It seems, that fib(n)/fib(n-1) is always the best approximation for the golden ratio you can get, when the numerator is smaller than fib(n) and denominator can be chosen arbitrarily.
fib(n) is the n'th Fibonacci number.
I tested this algorithmically, and also the statement seems intuitively right, but I lack the skills to prove it.
Is there any prove to this?
Edit: (because it was marked as duplicate) I know, that the limit of these Fibonacci pairs is converging to the golden ratio, and I also know the proof to it. But why are these pairs the best convergents?
Edit Nr2: There are "para-Fibonacci"-sequences like 1,3,4,7,11,18 that have the same convergent property, but converge slower than the original series. So the only fact, that it converges, says nothing about the speed of convergence.

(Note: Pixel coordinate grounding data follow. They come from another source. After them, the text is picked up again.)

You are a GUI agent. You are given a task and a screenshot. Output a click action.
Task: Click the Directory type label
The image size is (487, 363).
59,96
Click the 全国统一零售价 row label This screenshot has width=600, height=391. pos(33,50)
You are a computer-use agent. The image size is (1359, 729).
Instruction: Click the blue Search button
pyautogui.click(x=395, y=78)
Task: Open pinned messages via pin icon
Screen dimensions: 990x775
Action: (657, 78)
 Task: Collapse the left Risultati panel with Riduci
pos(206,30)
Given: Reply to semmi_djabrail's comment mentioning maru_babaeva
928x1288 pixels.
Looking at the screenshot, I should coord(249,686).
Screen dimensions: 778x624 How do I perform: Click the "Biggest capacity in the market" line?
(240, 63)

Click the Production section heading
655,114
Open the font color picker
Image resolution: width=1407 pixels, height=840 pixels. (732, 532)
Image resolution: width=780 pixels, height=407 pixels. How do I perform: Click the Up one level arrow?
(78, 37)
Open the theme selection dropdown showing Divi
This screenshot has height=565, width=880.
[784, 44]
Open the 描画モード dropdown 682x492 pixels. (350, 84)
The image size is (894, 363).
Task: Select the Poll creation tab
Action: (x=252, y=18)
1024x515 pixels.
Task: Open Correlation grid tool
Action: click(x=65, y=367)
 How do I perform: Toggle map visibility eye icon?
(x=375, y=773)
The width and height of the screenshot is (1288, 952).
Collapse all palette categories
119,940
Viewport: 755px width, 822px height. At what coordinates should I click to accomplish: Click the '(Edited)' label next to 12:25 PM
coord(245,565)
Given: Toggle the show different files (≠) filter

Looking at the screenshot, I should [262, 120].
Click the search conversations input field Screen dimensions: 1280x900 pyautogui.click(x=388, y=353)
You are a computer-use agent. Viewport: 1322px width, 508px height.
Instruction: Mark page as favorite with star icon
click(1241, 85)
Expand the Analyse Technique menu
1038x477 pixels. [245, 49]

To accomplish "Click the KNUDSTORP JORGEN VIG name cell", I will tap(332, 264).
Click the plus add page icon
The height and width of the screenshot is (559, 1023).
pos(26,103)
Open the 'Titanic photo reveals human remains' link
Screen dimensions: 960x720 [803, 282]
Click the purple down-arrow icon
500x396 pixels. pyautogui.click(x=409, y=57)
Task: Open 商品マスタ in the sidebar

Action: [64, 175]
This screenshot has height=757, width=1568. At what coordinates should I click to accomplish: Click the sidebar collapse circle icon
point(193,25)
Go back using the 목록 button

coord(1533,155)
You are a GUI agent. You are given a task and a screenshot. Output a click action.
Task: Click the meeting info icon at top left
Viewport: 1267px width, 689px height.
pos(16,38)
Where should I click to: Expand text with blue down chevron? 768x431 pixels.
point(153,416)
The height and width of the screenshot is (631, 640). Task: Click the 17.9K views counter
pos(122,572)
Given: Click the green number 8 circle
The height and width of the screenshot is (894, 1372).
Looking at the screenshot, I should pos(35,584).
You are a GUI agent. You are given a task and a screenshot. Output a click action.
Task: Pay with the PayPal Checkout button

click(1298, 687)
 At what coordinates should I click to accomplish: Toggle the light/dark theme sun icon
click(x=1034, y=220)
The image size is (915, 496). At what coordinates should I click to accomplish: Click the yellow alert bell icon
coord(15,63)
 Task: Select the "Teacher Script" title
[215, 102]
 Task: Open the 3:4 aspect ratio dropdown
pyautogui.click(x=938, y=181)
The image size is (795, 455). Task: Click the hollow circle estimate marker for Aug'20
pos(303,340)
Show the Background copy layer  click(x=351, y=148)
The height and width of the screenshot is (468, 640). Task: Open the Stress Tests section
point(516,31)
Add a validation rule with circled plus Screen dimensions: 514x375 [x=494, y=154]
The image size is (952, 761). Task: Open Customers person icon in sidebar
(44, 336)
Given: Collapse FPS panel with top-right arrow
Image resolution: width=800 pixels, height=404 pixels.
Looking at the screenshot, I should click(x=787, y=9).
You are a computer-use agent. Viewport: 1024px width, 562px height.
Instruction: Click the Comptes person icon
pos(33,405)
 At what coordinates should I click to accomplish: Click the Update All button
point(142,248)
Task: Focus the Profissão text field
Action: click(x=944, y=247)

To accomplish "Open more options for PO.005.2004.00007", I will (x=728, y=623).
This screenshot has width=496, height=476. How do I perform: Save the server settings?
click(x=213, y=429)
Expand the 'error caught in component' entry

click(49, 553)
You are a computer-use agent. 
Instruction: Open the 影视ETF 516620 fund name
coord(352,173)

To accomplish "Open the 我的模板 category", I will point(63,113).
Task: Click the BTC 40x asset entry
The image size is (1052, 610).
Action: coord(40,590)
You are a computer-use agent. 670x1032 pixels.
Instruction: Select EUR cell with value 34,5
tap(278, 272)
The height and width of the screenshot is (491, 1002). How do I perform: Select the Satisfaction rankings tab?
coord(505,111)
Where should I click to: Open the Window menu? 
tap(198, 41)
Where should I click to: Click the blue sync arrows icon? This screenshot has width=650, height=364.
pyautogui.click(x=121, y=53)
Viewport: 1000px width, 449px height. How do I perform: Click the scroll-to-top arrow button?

The Fibonacci ratios are the continued fraction convergents to $(1+\sqrt{5})/2$. For any irrational number $\alpha$, each of its continued fraction convergents $p/q$ is the best rational approximation to $\alpha$ among all fractions (in reduced form) with denominator at most $q$. But for a positive integer $d$ that is not a denominator of a continued fraction convergent to $\alpha$, the best rational approximation to $\alpha$ with denominator at most $d$ need not be among the continued fraction convergents to $\alpha$ with denominator at most $d$. This point is often misunderstood.
Here is an example. The continued fraction convergents to $\sqrt{3}$ with denominator at most $10$ are 1, 2, 5/3, and 7/4, but the best rational approximation to $\sqrt{3}$ with denominator at most $10$ is not any of those fractions. It is 12/7.
It turns out that the best rational approximations to an irrational $\alpha$ up to an arbitrary bound on the denominator are found among the convergents and intermediate convergents to the continued fraction of $\alpha$. Find the definition of intermediate convergents on the Wikipedia page for continued fractions. The intermediate convergents to $\sqrt{3}$ include 12/7.
To build intermediate convergents to a standard continued fraction $[a_1,a_2,a_3,\ldots]$, where $a_i$ is a positive integer for $i>1$, you use positive integers less than $a_i$. The special thing about $(1+\sqrt{5})/2$ is that its continued fraction is $[1,1,1,1,\ldots]$, with each $a_i$ equal to $1$, so there are no intermediate convergents. Therefore the best rational approximations to $(1+\sqrt{5})/2$ are always its continued fraction convergents, which are the Fibonacci ratios.